▶ WORK INSTRUCTIONS: Copy out every line of the data below word for word, leaving out the pictures.

▶ PROVIDED INFORMATION:
┌────────
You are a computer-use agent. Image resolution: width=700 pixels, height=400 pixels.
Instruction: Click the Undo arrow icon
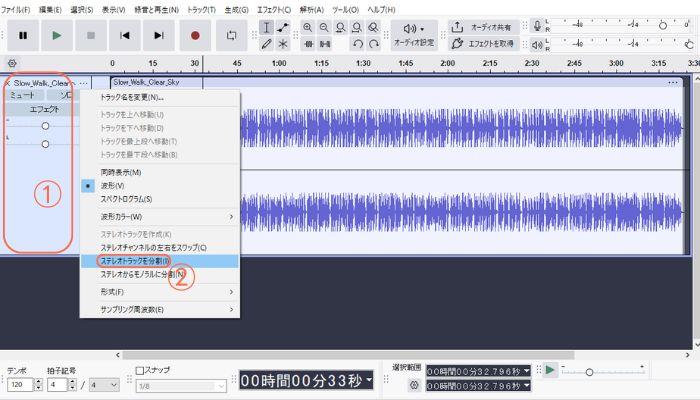(358, 44)
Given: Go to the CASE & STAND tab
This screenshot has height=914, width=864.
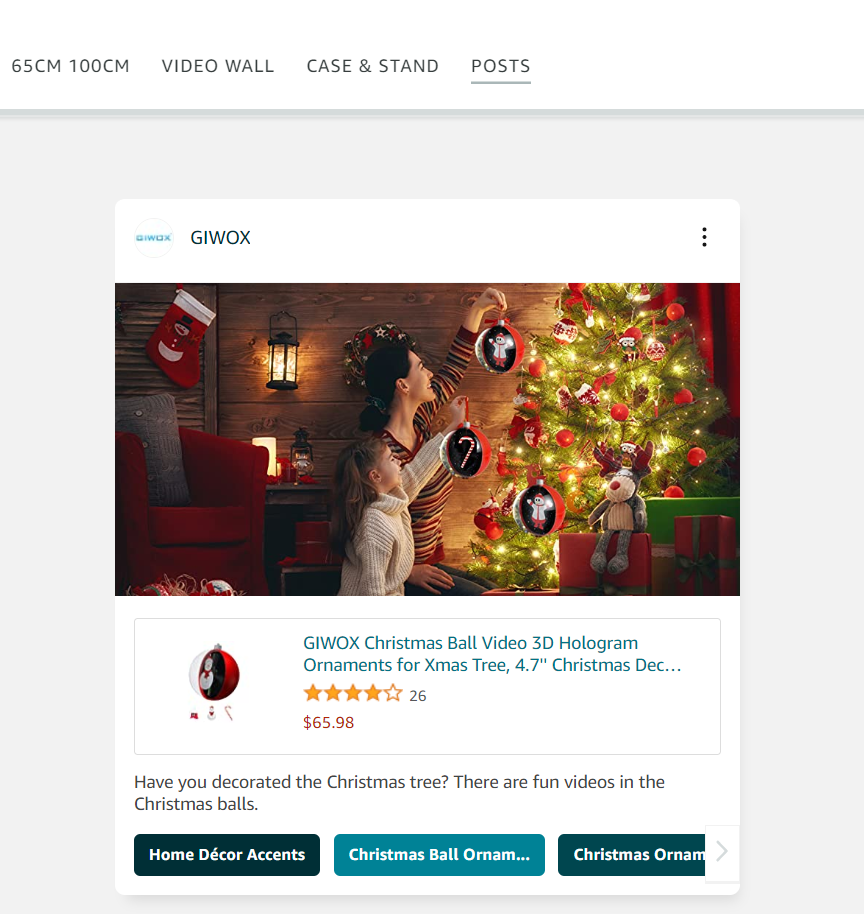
└────────
▶ RESULT OF THIS TASK:
You are a computer-use agent. Image resolution: width=700 pixels, height=400 pixels.
Instruction: Click the Undo arrow icon
(358, 44)
Given: Go to the CASE & STAND tab
This screenshot has height=914, width=864.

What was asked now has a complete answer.